(ARBEITSANWEISUNGEN)
a) Zitiere aus dem Text über die Modellhäuser von Peter Fritz unten die Stelle von "Ich kann ja" bis einschließlich "in verschiedenen Ausstellungen.".
b) Erkläre anhand des Textes über die Modellhäuser von Peter Fritz, warum dort Bilder von der Biennale gezeigt werden. Antworte in höchstens drei Sätzen.
c) Schreibe den Text über die Modellhäuser von Peter Fritz unten im Anschluss an seinen letzten Satz weiter.

(VORLIEGENDER TEXT)
Ich kann ja noch nicht so viel verraten. Das ist echt das Doofe am Bloggen im weltweiten Web. Aber ich bin ja phantasievoll. Die Bilder hier hab ich auf der Biennale gemacht und die machen sich hierfür doch gut. Sie lassen jedem seine eigene Vorstellung von dem Ort, wo wir noch einmal hingefahren sind. Die selbst gebastelten Häuser erinnern an alte tschechische Filme und die Geschichte dazu ist unglaublich. Ich möchte sie kurz anreißen. Peter Fritz, ein vor über zwanzig Jahren verstorbener Versicherungsbeamte, hat diese Modelle gebastelt. Der Künstler Oliver Croy fand die 387 Modelle Anfang der 90er in einem Antiquariat. Sie waren in Müllsäcke verpackt. Der Glückliche erwarb sie und zeigt sie seither in verschiedenen Ausstellungen.
Im Artikel auf der Seite von ‘der architekt’ heißt es: “Peter Fritz war nicht lediglich ein Feierabendbastler; Oliver Croy und Oliver Elser halten ihn für einen ernstzunehmenden Architekten, einen Dilettanten im besten Sinne: Laut Wikipedia übt der Dilettant „eine Sache um ihrer selbst willen aus, also aus Interesse, Vergnügen oder Leidenschaft“, das italienische dilettare heißt auf Deutsch „erfreuen“.”

(ERFASSTE DATEN)

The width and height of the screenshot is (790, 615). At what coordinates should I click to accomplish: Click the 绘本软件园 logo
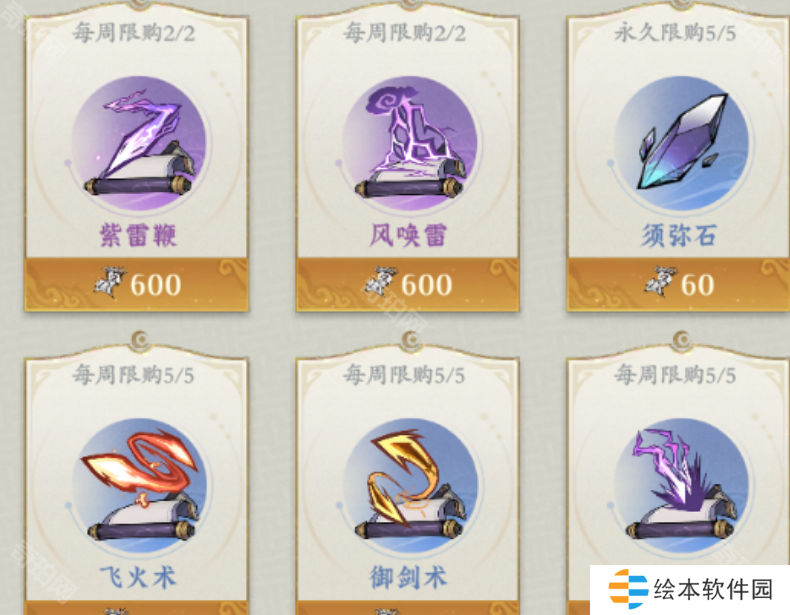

(ANTWORTEN)
a)
Ich kann ja noch nicht so viel verraten. Das ist echt das Doofe am Bloggen im weltweiten Web. Aber ich bin ja phantasievoll. Die Bilder hier hab ich auf der Biennale gemacht und die machen sich hierfür doch gut. Sie lassen jedem seine eigene Vorstellung von dem Ort, wo wir noch einmal hingefahren sind. Die selbst gebastelten Häuser erinnern an alte tschechische Filme und die Geschichte dazu ist unglaublich. Ich möchte sie kurz anreißen. Peter Fritz, ein vor über zwanzig Jahren verstorbener Versicherungsbeamte, hat diese Modelle gebastelt. Der Künstler Oliver Croy fand die 387 Modelle Anfang der 90er in einem Antiquariat. Sie waren in Müllsäcke verpackt. Der Glückliche erwarb sie und zeigt sie seither in verschiedenen Ausstellungen.

b) Über den Ort, an den noch einmal gefahren wurde, kann noch nicht viel verraten werden. Die auf der Biennale gemachten Bilder eignen sich deshalb gut, weil sie jedem seine eigene Vorstellung von diesem Ort lassen.

c)
Dieses Kunstwerk hat mir ins Herz geschossen. Es hat mir ausserordendlich gefallen, mich zum Denken angeregt und das, obwohl ich in Venedig noch nicht einmal die Geschichte von Peter Fritz kannte.
Sorry, ich schweife ab. Doch den Passus mit dem Dilletantismus finde ich erwähnenswert.
Rado und ich waren nochmal da. Da, wo wir am 2. Oktober schon mal gucken waren. An dem Ort, den uns Bärbel zumanövriert hat. Danke Bärbel! Danke Walter! An dem Ort, der übersetzt ‘Feuchtgebiet‘ oder besser ‘feuchter Ort’ heißt. Das wiederum haben wir vom “Dorfbesitzer” erzählt bekommen.
Nach einer Nacht drüber schlafen habe ich ihn einfach angerufen. Anfängliches Stottern. Mir fällt es immer noch schwer, mit meinem Boller-Vorhaben um die Ecke gekachelt zu kommen. Nach ein paar Sekunden hatte ich mich wieder sicher im Sattel. Ich habe geredet und geredet und als ich ein Päuschen machte, um zum einen zu horchen, ob er noch dran ist und zum anderen ihm auch mal Raum zu geben, war es echt spooky. Er war noch da und erzählte, dass er vor circa dreißig Jahren mit ähnlichen Ideen und Beweggründen diesen Ort aufgesucht und belebt hat. Wir liegen also, was die Wellenlänge angeht, recht nah beieinander. Unglaublich!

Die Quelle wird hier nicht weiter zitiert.